Overwiening hatte als Präsidentin der Apothekerkammer Westfalen-Lippe (AKWL) zum 9. WLAT geladen. Sie warnt vor den Folgen der Gesundheitspolitik der Ampel-Koalition: „Die Apothekenteams sind zum Teil am Ende ihrer Kräfte und halten sich doch aufrecht, weil sie die Patientinnen und Patienten weiter versorgen wollen.“
Noweda-Chef Kuck hätte sich Sparmaßnahmen an anderer Stelle gewünscht: „Wenn man den gesetzlichen Krankenkassen verbieten würde, Werbung zu schalten und Geld für Image-Kampagnen auszugeben, würde man dieselbe Summe sparen, die nun den Apotheken fehlt.“ 80 Millionen Euro Versichertengelder gäben die Kassen pro Jahr für diese Maßnahmen aus. Und das GKV-System bekäme doppelt so viel Geld für die Verwaltung wie die Apotheken für den Dienst am Patienten. „Da geht es nicht um Kleingeld, sondern um über 12 Milliarden Euro“, so Kuck.
Overwiening will in ihrer Rolle als Abda-Präsidentin weiter dafür kämpfen, die gelockerten Abgaberegeln dauerhaft zu erhalten: „Es sind die Erleichterungen aus der Pandemie, die es uns überhaupt ermöglichen, die Patientinnen und Patienten trotz Lieferengpässen zu versorgen.“ Noch habe sich die Politik nicht dazu durchgerungen, die Regeln zu verstetigen, aber immerhin soll eine Gesetzesänderung die Regeln bis Ende Juli 2023 erhalten.

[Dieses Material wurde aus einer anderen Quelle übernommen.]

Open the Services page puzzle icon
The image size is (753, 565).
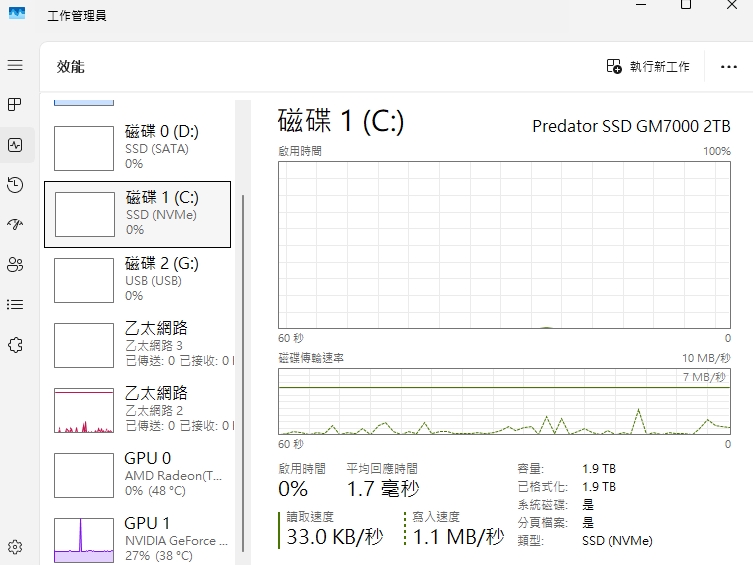[x=15, y=345]
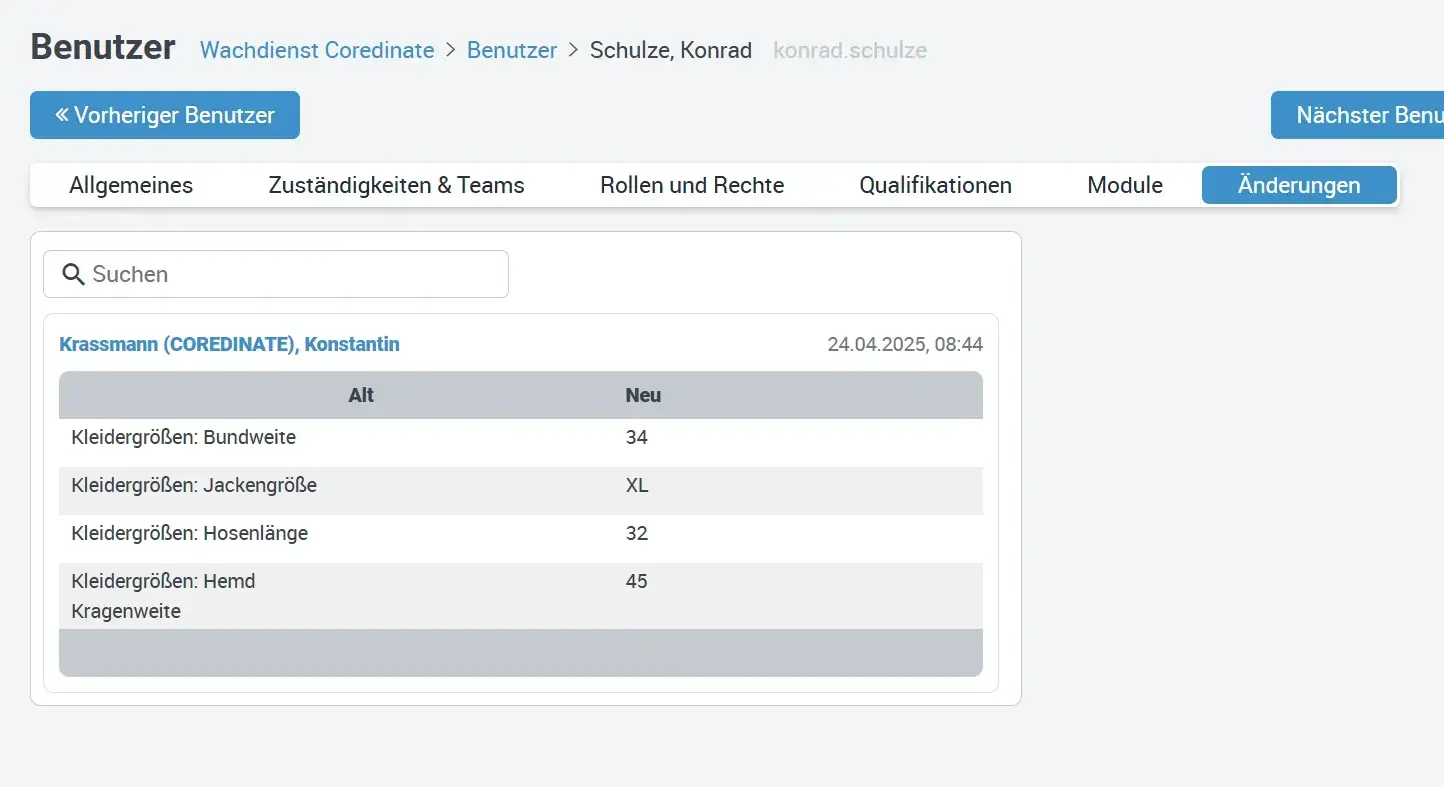Click the Alt column header
Screen dimensions: 1444x787
pos(361,395)

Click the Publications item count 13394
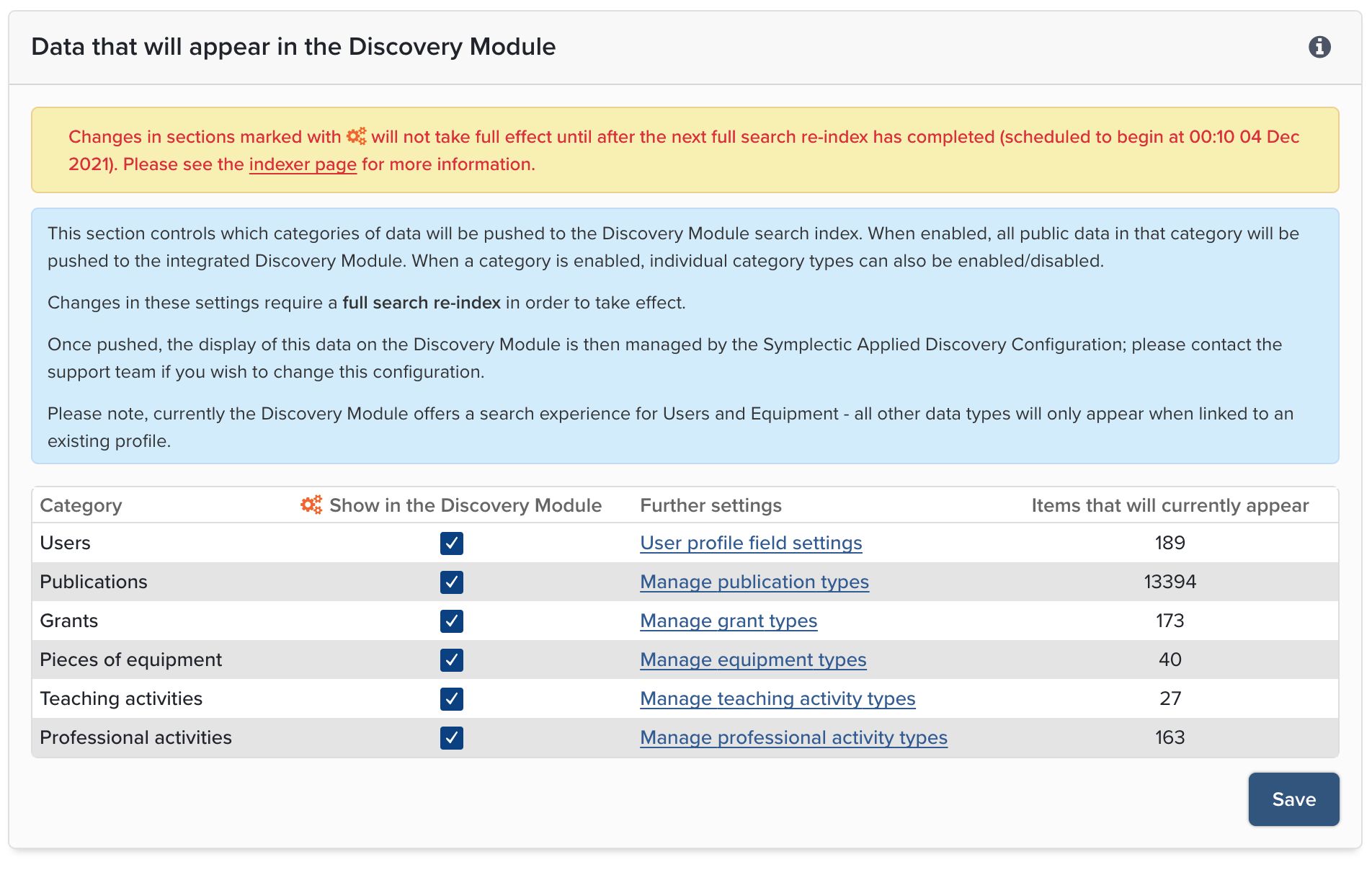(1169, 582)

Kuck ergänzte, dass die Lieferprobleme auch den Großhandel nicht kalt ließen: „Auf dem Höhepunkt der Nicht-Lieferbarkeit von Fiebersäften für Kinder hatten wir offene Nachfragen von 560.000 Packungen.“ Die Arzneimittelversorgung in Deutschland sei sträflich unterfinanziert. „Solange Herr Lauterbach das nicht anpackt, wird er seiner Verantwortung für die Arzneimittelversorgung in diesem Lande nicht gerecht“, so Kuck.

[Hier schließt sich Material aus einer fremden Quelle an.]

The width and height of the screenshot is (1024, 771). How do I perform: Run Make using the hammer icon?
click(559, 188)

Im Fokus des WLAT standen auch die fünf neuen pharmazeutischen Dienstleistungen, die Apotheken seit Mitte 2022 anbieten und abrechnen dürfen. Es sei wichtig, pDL in den Apotheken vor Ort zu implementieren, so das Fazit verschiedener Vorträge. Auch Overwiening ist überzeugt: „Erstmals dürfen wir Dienstleistungen selbst auslösen. Das ist ein gesundheitspolitischer Quantensprung.“
Als Gastrednerin hatte Professorin Alena Buyx, Vorsitzende des deutschen Ethikrats, den WLAT eröffnet, mit einem Vortrag über die Lehren, die man aus der Corona-Pandemie ziehen könne und müsse. Zu den zentralen Erkenntnissen zähle, dass die Gesellschaft verstehen müsse, dass es in einer solchen existenziellen Krise „immer um Güterabwägungen geht“.

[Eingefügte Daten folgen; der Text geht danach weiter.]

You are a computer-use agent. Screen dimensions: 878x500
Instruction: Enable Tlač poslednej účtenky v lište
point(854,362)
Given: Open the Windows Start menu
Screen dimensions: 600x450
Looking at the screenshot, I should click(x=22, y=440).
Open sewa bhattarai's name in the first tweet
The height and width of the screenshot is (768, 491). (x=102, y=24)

Bei den Fortbildungsangeboten setzten sich PTA setzen mit Themen wie der Beratung von Diabetes-Patient:innen und mit Wechselwirkungen auseinander. Am Sonntag gab es für Filialleiter Angebote zu rechtlichen Fragen, Team-Work und dem Einsatz künstlicher Intelligenz in der Apotheke.
Die AKWL richtet den Kongress alle zwei Jahre aus. Nach Kammerangaben waren mehr als 600 Apotheker:innen, Pharmaziestudierende, PTA und weitere interessierte Fachbesucher beim 9. WLAT im Messe und Congresszentrum Halle Münsterland.